Abstract:
"There are a considerable number of visually impaired people (VIPs) in the world, yet most of the times they do not get the same opportunities or the privileges a sighted individual will have in almost any field. Reading is one such crucial privilege that VIPs don’t get to enjoy a lot.This problem has been addressed to a certain extent in some developed countries through the advancement of technology. Yet it is not the case for most of the VIPs living in developing countries like Sri Lanka, due to several reasons like difference in braille systems, high costs, lack of technological literacy, etc. Even the very limited solutions available for such people are not very efficient or convenient to use.
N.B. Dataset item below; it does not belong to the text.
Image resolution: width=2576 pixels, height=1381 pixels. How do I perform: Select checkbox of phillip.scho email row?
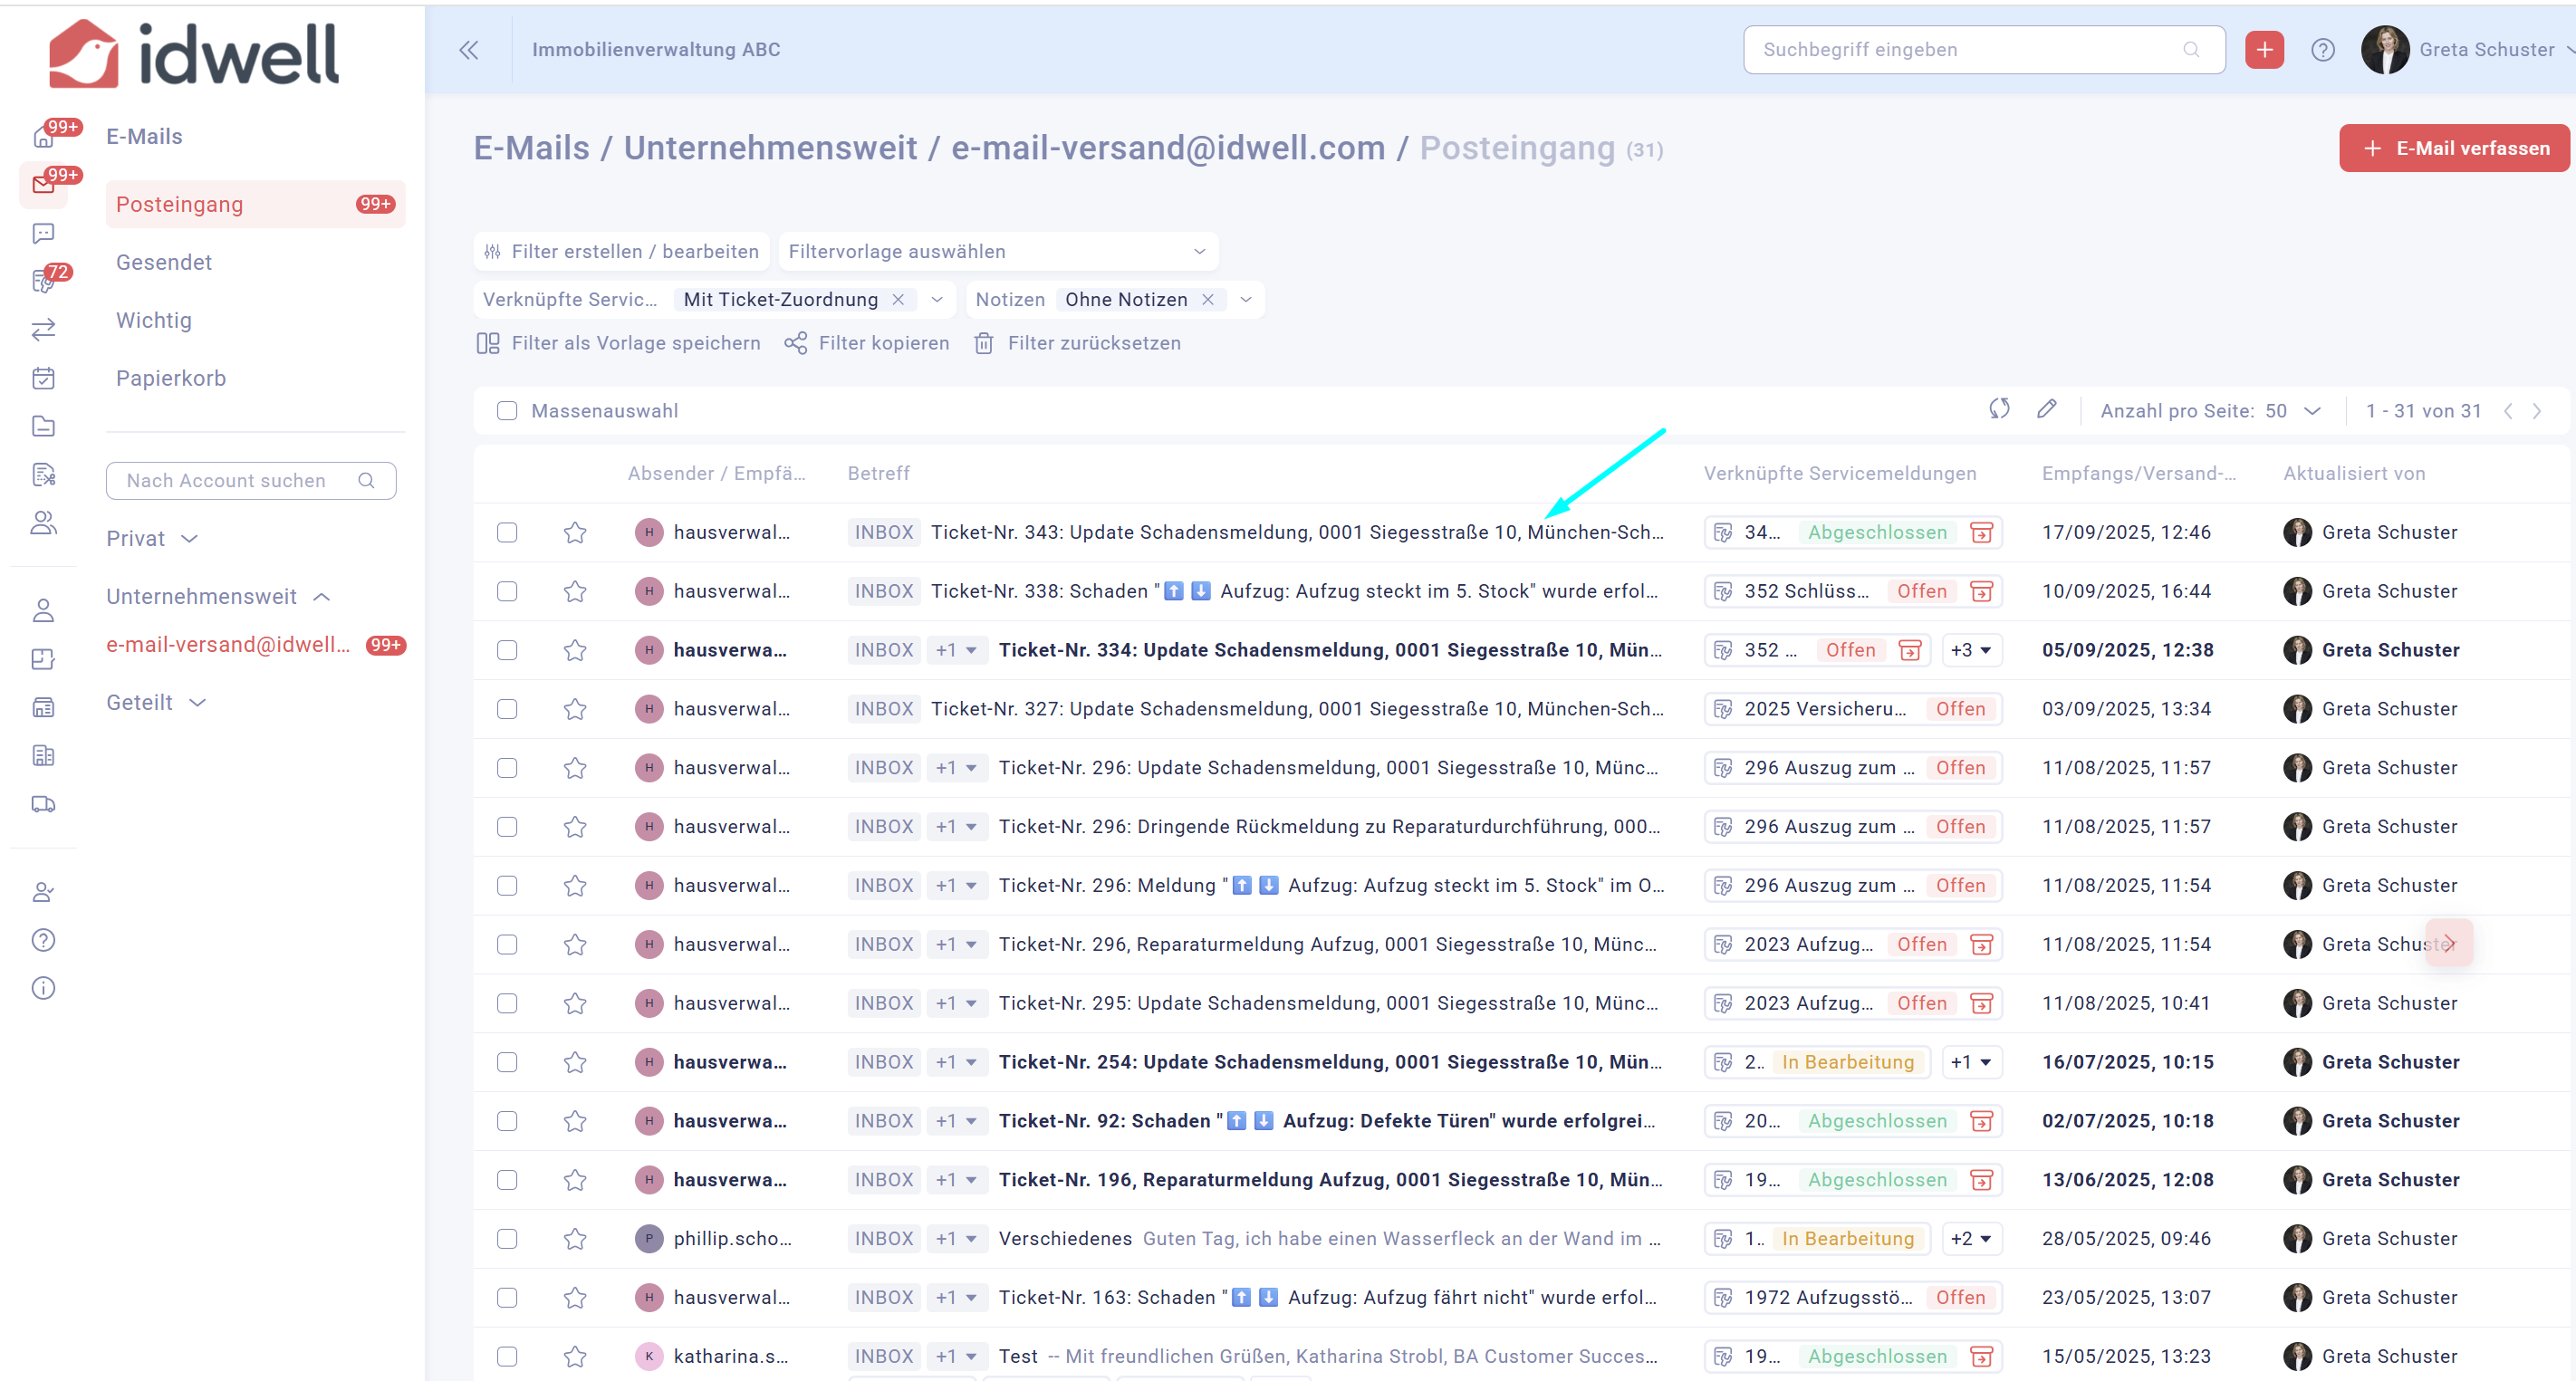(x=507, y=1239)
Therefore, to address these identified limitations, this research has introduced a text to braille transliteration system for VIPs that allows them to capture a text image and get the corresponding tactile braille output for the text in that image. The proposed solution focuses on Sinhala language, which is considered a low-resource language. The solution has been implemented using a novel approach where the detection of Sinhala characters in images has been treated as an object detection task with the use of YOLO instead of a classification task.
The proposed system’s initial implementation showed promising results, and subsequent
improvements were made to create a minimum viable product. The final version of the system was evaluated through user testing with visually impaired individuals, who reported high levels of satisfaction. The results of this study demonstrate the effectiveness of the proposed solution in addressing the challenges faced by VIPs in accessing Sinhala text-based information and will be a valuable tool for improving their quality of life."